Stated goal 1
In the forum thread about the welder's phase control circuit, list every voltage figure that is written in digits.
Stated goal 2
Continue the forum thread about the welder's phase control circuit from the point where it stops.

Extract to read
○ ○ ○

I doubt I could ever give you any technical advice on anything, but below you will find a couple of links where I have posted some instructional projects of my own.
I am currently working on another project for my wife who does stained glass and glass fusing. I am constructing a kiln from scratch.
Thanks again. Rare to find someone so willing and happy to help others.
hackster.io/pitg2000
instructables.com/member/pitg2000/
No problem Phil, I am always glad to help and all the best to you. Hope you succeed with the project.
Let me know if you run into any problems.
Swagatam. So I tried the circuit design and I do have some problems, and maybe I am causing them myself. First off, I did not have any 10nf capacitors and I substituted 1nf instead. I also did not have a 20k resistor and substituted a 22k. That having been done I was seeing a 1ms trigger occurring every 8ms.The trigger pulse width was variable as expected. The trigger went from ground to 8vdc, but when I connected it to the SSR it dropped down to 2vdc. Not really knowing exactly how to get the signal strength up above 3vdc required for the SSR, I played around with the series resistor going to the SSR. I managed to get the signal up to 5v. At this point the SSR was turning on and staying on but the voltage output did not vary any when I adjust the phase control.
I am really confused with this problem I am having because the original control board in the welder is sending almost an identical signal (albeit it goes from ground to 15vdc.) That signal does not turn the SSR on at all! I have tried 2 new Crydom SSRs.
This leads me to ask – don’t the SSRs have a zero crossing already built into them? If that is the case, what happens when you are already sending in a signal that is starting at zero volts? In the case of the original welder control board, it almost looks like the SSR gets turned on and back off at the same time!!
I realize that this is the holiday season so I am not expecting any prompt response. I am retired so every day is Saturday!
Have a nice holiday!
Thank you Phil,
It seems the monostable operation of the 555 IC during the zero crossings is happening correctly.

○ ○ ○

Provided records
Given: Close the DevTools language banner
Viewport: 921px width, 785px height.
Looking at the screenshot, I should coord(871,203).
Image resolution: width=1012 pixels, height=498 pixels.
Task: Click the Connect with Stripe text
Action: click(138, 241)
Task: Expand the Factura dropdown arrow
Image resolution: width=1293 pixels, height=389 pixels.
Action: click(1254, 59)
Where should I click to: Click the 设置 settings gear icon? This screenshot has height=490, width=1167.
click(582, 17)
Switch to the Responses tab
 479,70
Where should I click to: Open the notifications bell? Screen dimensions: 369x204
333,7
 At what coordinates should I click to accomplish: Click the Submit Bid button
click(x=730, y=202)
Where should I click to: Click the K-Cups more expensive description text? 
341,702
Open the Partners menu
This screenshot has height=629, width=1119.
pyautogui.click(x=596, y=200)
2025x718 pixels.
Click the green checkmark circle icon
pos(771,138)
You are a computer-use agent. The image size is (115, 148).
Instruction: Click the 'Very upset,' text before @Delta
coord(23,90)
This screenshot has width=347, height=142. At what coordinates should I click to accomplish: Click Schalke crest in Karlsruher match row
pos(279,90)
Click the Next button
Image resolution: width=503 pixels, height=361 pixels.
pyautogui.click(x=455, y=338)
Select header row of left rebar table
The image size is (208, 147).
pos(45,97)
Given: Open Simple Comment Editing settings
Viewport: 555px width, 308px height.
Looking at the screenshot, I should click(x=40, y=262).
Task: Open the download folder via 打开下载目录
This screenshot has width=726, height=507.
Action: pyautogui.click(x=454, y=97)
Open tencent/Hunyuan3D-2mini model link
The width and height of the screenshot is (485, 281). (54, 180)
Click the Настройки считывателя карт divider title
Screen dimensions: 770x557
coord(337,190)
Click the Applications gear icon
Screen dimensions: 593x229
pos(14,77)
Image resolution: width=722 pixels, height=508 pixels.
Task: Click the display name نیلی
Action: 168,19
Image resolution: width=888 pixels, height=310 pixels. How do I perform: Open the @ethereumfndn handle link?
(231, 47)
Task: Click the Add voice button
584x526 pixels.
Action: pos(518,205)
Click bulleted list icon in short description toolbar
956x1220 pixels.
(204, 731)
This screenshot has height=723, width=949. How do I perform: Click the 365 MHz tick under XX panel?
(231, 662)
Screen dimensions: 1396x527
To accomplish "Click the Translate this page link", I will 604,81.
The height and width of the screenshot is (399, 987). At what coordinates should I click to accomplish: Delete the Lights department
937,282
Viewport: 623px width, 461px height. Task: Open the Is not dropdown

○ ○ ○

Output 1
8vdc, 2vdc, 3vdc, 5v, 15vdc

Output 2
In that case the SSR must also switch the output at an identical rate. But as you say that is not happening.
Is your SSR built using MOSFETs or triac?
If it is MOSFET based then it should respond to the 1ms ON 8ms OFF time generated by the 555 output. However a triac based SSR may not respond to any PWM generated between the zero crossings and the peak of the AC wave cycles, because the triac will get latched and switch OFF only at the zero crossings, so the 1ms turn OFF after the zero crossing will never turn off the triac.
Regarding the voltage drop, SSRs are supposed to have high input impedance, so the voltage at their input must not drop, that’s strange?
SSRs do have zero crossing, but that is only to safeguard the load from switch ON transients.
However using the 555 circuit, it does not matter whether the SSR has a zero crossing or not because the 555 output will always switch ON the SSR only at the zero crossings.
So, if possible could you buy a MOSFFET based SSR? MOSFETs will not get latched and will respond and instantly turn OFF whenever the input is turned OFF at any point of the AC mains waveform.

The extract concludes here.